- _TASK DIRECTIONS_:
Please copy, exactly and with no pictures, only the lines from the one containing "You are a computer-use" through the last line of the records.

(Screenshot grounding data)
BEGIN

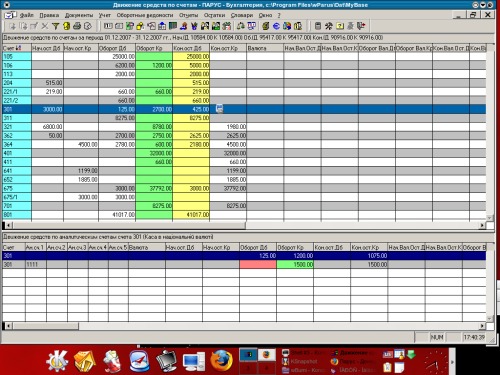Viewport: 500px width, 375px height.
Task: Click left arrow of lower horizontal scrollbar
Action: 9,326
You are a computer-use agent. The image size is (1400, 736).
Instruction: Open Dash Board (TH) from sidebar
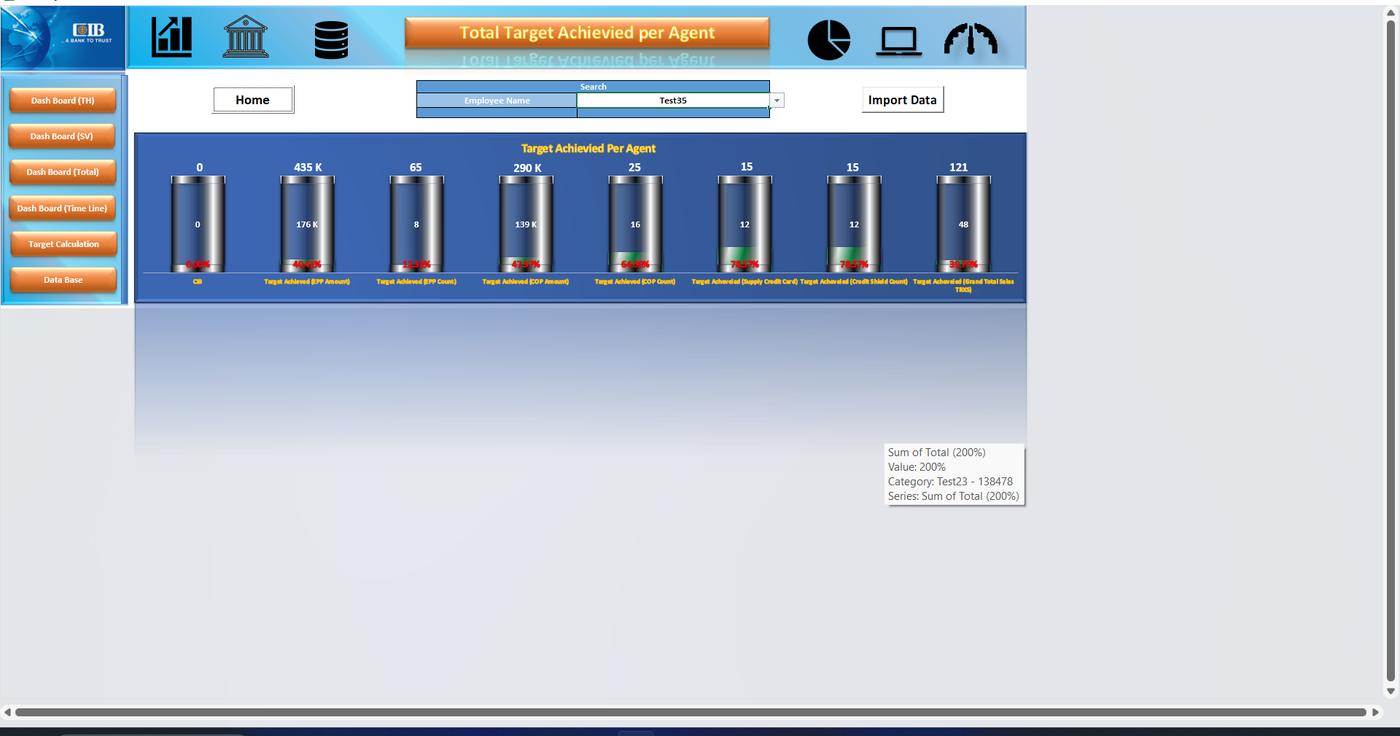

END

- _SOLUTION FOR THIS TASK_:
You are a computer-use agent. The image size is (1400, 736).
Instruction: Open Dash Board (TH) from sidebar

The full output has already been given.